### What you will do
Your task is to reproduce exactly the lines that run from the beginning of the data through the line where "Click the HR Portal logo icon" appears.

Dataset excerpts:
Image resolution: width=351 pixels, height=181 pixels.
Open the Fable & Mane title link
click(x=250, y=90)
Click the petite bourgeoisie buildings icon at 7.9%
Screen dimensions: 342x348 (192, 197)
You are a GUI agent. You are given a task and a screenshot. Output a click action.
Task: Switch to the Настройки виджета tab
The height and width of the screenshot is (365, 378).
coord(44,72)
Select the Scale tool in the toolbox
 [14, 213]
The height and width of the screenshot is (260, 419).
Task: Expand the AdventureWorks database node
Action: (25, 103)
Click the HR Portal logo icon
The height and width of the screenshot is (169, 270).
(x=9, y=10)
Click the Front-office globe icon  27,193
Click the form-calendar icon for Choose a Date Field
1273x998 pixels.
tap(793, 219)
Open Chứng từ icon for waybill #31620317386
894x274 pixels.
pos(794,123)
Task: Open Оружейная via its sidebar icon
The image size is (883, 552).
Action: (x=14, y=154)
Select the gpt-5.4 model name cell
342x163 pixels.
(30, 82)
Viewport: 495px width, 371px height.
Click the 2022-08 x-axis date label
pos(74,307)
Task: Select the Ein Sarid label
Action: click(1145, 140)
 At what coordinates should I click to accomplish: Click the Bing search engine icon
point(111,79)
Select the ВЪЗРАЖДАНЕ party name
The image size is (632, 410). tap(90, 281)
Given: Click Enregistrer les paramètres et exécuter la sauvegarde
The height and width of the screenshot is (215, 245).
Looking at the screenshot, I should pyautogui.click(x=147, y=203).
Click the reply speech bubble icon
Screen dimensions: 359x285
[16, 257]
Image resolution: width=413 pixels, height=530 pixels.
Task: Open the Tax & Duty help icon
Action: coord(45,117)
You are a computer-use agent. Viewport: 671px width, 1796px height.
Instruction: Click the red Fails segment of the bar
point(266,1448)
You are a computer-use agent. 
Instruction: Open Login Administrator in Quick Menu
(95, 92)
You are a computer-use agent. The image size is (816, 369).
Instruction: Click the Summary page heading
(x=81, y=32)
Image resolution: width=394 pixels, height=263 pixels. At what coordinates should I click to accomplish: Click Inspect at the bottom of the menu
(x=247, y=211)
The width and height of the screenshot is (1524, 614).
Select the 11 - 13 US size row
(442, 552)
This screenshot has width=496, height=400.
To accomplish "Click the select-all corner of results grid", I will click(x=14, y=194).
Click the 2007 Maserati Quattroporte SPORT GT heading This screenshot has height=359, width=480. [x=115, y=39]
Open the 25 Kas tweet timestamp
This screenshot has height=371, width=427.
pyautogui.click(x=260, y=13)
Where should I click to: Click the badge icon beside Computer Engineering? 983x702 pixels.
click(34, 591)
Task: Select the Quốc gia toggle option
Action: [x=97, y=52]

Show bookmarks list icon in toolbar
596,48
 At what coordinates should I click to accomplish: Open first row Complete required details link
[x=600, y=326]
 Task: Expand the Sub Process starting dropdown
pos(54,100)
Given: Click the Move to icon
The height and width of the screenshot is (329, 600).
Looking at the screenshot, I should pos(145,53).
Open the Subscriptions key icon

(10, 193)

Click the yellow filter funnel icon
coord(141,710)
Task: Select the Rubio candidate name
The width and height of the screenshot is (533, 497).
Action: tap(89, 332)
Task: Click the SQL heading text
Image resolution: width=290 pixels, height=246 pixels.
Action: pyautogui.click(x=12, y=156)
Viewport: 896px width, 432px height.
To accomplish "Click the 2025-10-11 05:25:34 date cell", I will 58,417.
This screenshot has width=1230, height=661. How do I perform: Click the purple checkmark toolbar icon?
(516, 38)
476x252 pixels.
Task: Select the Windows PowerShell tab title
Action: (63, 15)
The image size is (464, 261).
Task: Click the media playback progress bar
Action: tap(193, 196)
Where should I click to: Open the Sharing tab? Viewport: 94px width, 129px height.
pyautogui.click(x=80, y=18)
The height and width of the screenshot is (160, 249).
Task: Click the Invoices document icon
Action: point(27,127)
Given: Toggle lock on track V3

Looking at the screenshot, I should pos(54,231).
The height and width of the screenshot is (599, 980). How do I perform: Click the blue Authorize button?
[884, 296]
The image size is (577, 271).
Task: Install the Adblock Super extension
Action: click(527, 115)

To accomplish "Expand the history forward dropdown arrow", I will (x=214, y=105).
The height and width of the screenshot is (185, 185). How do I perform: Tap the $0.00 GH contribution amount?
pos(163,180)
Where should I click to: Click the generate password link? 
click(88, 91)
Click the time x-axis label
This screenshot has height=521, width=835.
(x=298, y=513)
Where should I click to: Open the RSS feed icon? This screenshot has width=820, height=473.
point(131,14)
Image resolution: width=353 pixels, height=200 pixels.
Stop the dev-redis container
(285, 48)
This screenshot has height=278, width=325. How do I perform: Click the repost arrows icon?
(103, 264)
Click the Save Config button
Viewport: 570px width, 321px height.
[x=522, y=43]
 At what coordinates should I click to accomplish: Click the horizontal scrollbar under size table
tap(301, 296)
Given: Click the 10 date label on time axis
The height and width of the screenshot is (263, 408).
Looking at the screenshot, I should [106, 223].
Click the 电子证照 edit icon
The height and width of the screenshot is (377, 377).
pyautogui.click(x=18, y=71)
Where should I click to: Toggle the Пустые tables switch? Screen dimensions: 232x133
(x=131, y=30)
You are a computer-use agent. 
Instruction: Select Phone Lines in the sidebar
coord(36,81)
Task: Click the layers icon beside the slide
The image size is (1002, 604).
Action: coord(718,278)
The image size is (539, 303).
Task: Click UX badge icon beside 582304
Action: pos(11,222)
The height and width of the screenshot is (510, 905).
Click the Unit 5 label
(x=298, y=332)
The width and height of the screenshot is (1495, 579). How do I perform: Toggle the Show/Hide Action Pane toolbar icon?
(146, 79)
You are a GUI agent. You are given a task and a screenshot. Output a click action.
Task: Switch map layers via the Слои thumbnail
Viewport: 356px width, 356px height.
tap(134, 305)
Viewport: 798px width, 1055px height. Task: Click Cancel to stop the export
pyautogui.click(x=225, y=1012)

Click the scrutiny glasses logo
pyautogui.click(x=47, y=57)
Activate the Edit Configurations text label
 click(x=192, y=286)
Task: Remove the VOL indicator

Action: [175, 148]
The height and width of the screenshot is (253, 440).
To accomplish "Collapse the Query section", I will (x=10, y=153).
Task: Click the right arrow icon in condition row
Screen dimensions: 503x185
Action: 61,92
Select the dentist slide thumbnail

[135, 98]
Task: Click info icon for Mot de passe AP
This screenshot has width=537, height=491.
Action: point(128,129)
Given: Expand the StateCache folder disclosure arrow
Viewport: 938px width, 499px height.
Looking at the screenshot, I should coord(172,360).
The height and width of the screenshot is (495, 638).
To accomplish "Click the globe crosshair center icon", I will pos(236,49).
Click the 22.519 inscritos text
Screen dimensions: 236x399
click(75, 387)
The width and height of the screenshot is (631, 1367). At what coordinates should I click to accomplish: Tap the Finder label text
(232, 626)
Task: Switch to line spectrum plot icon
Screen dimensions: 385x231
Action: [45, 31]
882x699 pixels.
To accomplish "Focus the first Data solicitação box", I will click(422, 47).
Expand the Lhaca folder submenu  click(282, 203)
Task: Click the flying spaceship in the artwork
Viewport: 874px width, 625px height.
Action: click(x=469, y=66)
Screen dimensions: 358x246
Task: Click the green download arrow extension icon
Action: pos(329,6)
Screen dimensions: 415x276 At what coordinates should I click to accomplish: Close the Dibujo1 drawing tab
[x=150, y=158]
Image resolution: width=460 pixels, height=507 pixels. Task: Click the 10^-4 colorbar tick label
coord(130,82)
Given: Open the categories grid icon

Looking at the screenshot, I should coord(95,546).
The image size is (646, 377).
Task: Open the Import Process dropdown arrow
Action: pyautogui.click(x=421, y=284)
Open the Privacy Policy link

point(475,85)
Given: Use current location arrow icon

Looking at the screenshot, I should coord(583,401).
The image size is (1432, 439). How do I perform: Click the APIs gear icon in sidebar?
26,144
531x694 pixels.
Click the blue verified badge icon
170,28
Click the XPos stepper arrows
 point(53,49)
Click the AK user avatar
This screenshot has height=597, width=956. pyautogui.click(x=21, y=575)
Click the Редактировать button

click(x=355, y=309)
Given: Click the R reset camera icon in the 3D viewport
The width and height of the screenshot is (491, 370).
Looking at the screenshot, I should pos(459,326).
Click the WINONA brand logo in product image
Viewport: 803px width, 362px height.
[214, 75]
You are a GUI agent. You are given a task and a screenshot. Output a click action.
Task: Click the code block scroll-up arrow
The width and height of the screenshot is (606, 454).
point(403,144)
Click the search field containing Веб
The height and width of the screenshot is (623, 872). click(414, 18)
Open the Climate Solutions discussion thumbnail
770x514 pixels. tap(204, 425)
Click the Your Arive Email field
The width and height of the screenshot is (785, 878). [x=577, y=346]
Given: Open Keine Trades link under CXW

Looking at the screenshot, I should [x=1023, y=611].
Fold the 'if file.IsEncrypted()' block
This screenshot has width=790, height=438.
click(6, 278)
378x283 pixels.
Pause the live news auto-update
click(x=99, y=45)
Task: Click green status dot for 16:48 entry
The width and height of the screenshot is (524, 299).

### Task answer
Image resolution: width=351 pixels, height=181 pixels.
Open the Fable & Mane title link
click(x=250, y=90)
Click the petite bourgeoisie buildings icon at 7.9%
Screen dimensions: 342x348 (192, 197)
You are a GUI agent. You are given a task and a screenshot. Output a click action.
Task: Switch to the Настройки виджета tab
The height and width of the screenshot is (365, 378).
coord(44,72)
Select the Scale tool in the toolbox
 [14, 213]
The height and width of the screenshot is (260, 419).
Task: Expand the AdventureWorks database node
Action: (25, 103)
Click the HR Portal logo icon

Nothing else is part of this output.